The gravity of this report stands in stark contrast to the irresponsible and unconcerned manner with which LePage has handled the topic of BPA in consumer products, even refusing to sign the now-law that bans BPA in reusable food containers in Maine.

However, the discovery of BPA in foods with nonreusable packaging makes a total ban on BPA a health imperative and a logical next step.

Companies like Abbott Labs, the producers of Similac baby formula, have already pledged to sell BPA-free products in the United States. Clearly, the argument that a BPA ban would cripple business is without merit.

LePage has run out of excuses for not acting to protect the health interests of Maine’s mothers, children and families. A ban on BPA in all containers should be a top priority.

Benjamin Seel


University administrators rewarded for poor decisions  

Two hundred and eighty-two faculty voted recently on a proposal to declare no confidence in University of Southern Maine President Selma Botman. One hundred ninety-four voted in favor of the no-confidence proposal. Eighty-eight voted against it.

Botman has called the vote a win for her. By that accounting, all losses are really wins.

Take heart, all you losers. You did not really lose the basketball game or the baseball game or the football game or the tennis match. You won. Like the CEOs of failing corporations, you can expect your salaries to increase the faster you fail.

Is it any wonder that nobody seems able to balance a budget?

Richard Pattenaude, as president of USM, overspent by millions of dollars. The trustees sent him up to be the chancellor of the whole system. Most of the questionable administrative hirings were on his watch.

One has to wonder whether the trustees were delusional, too.

L.M. Burke

Long Island

Hotel’s plan for park area will make space livable

With regards to the controversy surrounding the park at High and Congress streets, I feel that the city has taken a step in the right direction, finally.

As a retired city employee who spent my entire career in public safety, I have seen first hand the failure of that park.

With the conversion of the park to an addition of the Eastland Park Hotel, we can finally rid the place of crime and the stale urine smell that permeate it daily.

As for moving the park to another location nearby, great. However, won’t the same failure to manage the current park simply change locations and burden local homeowners and businesses somewhere else?

It’s time to put that area to good use, and it sounds like the owners of the Eastland Park Hotel have found just that in their plan.

◆ ◆ ◆

▶ _SET TASK_
Please print the part of the letters above word for word, starting with "Take heart, all" and going on through "balance a budget?".

A block of data
◆ ◆ ◆

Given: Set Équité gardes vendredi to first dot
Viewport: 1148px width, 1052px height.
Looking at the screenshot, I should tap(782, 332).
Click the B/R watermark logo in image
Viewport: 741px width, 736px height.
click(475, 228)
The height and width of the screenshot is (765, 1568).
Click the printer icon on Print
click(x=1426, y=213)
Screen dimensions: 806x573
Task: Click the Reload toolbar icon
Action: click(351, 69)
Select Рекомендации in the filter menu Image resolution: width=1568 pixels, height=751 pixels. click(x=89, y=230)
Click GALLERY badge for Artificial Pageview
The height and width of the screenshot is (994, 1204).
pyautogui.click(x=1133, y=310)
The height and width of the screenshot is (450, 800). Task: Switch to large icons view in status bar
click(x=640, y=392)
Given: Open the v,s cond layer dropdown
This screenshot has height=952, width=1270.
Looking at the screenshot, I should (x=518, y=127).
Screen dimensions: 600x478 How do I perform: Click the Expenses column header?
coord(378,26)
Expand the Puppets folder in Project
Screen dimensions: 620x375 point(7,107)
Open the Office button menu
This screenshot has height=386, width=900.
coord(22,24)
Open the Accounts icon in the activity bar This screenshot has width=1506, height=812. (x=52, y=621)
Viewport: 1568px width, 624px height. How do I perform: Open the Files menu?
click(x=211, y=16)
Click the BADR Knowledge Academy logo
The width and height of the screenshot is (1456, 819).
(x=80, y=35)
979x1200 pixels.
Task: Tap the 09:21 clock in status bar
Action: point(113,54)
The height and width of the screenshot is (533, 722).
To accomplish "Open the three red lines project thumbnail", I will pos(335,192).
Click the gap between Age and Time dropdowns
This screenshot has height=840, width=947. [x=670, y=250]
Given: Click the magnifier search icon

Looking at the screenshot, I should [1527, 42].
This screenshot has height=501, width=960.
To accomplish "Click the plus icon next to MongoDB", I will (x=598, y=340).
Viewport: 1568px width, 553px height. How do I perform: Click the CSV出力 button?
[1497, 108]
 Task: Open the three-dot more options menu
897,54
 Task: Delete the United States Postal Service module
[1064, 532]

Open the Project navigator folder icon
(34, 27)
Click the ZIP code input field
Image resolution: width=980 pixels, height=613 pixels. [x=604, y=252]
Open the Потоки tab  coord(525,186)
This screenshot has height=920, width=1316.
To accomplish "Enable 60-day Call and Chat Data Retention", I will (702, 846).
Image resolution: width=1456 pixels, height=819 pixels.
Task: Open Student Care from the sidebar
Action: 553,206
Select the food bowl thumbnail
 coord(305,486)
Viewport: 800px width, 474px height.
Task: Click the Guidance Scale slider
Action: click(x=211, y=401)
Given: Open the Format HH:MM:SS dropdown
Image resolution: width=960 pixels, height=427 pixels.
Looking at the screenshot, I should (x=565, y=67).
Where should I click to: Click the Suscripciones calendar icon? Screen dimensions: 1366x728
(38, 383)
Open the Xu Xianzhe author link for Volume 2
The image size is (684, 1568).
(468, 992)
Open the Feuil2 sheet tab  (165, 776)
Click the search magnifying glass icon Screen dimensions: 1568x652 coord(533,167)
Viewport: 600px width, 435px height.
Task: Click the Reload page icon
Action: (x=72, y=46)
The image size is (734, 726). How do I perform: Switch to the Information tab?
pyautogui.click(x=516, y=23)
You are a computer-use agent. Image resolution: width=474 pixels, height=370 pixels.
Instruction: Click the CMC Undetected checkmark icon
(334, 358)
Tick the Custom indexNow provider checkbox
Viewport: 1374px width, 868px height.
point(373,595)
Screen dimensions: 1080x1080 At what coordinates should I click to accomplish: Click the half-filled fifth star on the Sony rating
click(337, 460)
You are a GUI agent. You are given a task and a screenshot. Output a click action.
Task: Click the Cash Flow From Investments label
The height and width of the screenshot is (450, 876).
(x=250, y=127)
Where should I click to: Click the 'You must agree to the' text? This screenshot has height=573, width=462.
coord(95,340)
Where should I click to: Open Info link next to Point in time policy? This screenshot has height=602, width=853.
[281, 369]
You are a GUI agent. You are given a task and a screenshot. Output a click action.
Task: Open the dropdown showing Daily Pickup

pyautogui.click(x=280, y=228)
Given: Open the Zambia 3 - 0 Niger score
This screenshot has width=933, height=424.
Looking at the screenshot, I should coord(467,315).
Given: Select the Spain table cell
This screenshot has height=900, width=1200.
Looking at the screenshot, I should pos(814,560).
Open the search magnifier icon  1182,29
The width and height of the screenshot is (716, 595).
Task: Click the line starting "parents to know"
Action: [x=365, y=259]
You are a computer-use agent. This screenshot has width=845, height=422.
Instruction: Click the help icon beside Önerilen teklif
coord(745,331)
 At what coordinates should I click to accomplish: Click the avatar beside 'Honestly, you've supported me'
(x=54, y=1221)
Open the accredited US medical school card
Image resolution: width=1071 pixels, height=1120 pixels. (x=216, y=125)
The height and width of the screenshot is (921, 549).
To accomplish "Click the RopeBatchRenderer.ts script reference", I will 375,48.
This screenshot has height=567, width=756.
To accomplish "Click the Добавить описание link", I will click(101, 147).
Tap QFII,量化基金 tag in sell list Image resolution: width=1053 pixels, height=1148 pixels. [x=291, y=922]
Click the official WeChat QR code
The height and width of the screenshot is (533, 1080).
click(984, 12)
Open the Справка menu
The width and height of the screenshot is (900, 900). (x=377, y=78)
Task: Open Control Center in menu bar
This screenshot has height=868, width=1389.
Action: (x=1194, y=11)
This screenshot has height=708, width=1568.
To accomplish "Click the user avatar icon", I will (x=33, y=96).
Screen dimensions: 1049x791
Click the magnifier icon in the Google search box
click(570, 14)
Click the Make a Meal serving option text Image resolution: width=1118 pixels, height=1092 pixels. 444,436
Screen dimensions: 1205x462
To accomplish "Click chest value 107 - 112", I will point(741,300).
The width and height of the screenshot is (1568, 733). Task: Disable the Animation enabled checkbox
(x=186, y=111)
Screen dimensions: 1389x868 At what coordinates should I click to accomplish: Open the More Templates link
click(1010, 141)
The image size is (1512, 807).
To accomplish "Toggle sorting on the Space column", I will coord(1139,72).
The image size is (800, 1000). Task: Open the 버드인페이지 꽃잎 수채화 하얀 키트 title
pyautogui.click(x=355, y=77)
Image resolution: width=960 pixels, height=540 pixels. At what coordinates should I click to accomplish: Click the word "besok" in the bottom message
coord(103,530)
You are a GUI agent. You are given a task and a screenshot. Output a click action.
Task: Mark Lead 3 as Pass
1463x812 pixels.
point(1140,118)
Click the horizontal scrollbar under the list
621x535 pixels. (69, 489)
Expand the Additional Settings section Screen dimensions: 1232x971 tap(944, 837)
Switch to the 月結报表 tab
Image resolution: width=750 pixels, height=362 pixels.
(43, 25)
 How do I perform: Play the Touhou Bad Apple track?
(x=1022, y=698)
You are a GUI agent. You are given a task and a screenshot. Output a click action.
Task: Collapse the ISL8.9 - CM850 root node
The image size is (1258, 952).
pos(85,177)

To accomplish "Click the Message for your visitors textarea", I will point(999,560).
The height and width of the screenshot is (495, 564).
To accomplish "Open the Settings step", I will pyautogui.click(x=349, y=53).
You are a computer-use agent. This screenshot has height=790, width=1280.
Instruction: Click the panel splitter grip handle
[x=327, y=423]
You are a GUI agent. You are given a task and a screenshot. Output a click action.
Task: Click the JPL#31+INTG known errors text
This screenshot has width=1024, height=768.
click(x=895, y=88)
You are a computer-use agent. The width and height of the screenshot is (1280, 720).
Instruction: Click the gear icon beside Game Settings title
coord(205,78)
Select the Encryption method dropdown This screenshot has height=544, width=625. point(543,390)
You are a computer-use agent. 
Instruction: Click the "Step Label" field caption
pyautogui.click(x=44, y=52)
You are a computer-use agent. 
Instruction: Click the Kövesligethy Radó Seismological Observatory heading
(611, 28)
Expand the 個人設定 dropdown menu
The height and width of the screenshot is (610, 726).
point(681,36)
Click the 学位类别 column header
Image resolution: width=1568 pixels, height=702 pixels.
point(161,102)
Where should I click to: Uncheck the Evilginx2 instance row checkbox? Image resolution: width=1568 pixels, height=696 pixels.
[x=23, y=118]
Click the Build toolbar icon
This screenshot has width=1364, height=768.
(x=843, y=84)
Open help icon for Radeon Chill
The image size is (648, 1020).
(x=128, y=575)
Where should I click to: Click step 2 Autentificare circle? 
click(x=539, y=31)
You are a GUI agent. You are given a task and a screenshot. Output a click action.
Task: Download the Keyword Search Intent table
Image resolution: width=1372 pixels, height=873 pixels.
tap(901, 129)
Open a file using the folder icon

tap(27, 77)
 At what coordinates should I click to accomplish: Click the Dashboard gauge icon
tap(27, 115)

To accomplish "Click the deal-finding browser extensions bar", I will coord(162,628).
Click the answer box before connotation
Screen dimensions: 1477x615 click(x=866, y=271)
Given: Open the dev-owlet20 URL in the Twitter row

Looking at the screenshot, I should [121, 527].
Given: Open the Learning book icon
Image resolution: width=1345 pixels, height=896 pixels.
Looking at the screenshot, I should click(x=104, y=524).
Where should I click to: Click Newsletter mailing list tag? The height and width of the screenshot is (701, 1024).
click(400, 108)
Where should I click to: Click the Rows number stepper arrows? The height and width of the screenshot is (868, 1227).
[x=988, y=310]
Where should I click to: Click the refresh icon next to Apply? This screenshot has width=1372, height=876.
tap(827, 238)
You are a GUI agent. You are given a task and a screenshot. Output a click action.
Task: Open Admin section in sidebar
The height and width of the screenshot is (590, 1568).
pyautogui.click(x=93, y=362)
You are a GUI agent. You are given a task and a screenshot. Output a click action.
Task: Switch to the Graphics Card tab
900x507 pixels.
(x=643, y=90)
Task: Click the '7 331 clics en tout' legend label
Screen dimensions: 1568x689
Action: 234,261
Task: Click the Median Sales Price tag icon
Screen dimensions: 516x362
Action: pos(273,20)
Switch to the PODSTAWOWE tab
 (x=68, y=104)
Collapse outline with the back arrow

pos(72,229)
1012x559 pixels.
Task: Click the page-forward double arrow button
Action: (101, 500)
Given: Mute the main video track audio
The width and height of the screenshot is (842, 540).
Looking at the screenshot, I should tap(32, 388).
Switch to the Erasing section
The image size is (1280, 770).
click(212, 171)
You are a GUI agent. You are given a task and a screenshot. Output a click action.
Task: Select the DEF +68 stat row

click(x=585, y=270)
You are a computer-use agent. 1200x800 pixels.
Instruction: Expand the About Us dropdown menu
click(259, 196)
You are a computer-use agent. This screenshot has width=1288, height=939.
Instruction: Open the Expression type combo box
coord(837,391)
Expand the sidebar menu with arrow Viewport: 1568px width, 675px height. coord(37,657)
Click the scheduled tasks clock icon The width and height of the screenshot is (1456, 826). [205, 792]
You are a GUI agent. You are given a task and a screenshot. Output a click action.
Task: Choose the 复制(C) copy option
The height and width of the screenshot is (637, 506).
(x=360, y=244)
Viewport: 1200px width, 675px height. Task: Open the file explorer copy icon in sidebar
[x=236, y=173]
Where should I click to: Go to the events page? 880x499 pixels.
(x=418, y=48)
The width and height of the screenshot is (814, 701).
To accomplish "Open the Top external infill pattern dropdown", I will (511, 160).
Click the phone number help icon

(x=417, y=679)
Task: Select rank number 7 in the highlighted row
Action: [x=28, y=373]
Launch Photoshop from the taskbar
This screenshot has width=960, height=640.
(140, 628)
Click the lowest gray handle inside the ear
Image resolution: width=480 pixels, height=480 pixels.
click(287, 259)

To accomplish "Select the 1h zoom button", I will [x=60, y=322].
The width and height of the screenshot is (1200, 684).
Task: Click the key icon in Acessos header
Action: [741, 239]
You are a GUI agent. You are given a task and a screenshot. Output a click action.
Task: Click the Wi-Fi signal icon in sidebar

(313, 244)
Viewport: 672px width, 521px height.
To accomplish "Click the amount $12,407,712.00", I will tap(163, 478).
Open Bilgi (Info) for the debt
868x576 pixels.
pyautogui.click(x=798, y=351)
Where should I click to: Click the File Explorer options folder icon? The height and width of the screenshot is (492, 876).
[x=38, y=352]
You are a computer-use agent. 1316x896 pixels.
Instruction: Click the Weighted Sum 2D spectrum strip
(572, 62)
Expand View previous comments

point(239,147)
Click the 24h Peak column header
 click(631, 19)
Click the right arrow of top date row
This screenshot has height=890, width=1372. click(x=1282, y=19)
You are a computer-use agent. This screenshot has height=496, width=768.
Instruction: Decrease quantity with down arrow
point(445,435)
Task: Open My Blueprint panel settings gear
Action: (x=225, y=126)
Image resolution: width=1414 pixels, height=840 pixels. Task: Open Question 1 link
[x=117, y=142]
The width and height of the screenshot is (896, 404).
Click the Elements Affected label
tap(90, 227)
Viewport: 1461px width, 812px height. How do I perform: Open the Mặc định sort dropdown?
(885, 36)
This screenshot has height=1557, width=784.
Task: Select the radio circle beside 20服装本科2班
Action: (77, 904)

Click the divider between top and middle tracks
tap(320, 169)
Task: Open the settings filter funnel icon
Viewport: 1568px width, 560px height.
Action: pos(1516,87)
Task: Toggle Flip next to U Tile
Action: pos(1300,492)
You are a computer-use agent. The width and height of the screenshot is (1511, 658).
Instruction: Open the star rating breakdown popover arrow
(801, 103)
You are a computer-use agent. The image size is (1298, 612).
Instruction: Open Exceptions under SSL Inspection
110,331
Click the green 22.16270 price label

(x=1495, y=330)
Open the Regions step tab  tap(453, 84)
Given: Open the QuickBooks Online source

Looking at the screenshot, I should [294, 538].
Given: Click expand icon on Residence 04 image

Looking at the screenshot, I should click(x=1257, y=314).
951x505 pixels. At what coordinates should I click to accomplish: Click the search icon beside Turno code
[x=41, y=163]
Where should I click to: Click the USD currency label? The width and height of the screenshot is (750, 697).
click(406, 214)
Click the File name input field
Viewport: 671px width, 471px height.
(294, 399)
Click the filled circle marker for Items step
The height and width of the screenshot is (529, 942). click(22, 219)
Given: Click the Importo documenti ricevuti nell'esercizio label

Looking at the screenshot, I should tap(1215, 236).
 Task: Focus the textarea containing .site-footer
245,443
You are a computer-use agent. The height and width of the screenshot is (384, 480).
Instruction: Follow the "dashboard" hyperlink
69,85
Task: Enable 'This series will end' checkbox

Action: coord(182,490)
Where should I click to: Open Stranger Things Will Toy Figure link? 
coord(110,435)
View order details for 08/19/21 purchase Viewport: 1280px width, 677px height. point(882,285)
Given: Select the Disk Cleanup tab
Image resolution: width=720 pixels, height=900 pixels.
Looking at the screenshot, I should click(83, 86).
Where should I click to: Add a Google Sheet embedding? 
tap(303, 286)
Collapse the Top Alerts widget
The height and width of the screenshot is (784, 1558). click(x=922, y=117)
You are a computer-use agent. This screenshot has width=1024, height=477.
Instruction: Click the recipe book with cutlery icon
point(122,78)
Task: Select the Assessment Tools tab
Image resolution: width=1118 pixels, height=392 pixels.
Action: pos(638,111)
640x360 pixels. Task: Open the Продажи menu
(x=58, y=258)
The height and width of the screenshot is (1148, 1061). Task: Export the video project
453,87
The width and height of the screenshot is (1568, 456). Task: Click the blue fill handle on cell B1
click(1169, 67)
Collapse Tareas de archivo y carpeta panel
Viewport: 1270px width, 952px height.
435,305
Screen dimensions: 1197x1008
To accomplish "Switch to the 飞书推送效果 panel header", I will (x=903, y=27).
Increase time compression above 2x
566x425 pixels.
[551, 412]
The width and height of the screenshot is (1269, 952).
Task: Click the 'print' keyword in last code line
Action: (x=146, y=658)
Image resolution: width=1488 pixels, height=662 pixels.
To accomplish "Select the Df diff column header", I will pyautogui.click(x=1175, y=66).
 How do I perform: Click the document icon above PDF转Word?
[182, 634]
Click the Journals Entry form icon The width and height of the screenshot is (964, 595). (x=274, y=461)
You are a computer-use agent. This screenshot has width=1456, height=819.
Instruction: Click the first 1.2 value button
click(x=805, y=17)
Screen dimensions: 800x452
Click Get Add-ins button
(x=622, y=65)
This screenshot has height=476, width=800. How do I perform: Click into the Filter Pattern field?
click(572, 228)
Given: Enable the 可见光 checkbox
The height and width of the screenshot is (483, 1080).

◆ ◆ ◆

▶ _OUTPUT FOR THIS TASK_
Take heart, all you losers. You did not really lose the basketball game or the baseball game or the football game or the tennis match. You won. Like the CEOs of failing corporations, you can expect your salaries to increase the faster you fail.

Is it any wonder that nobody seems able to balance a budget?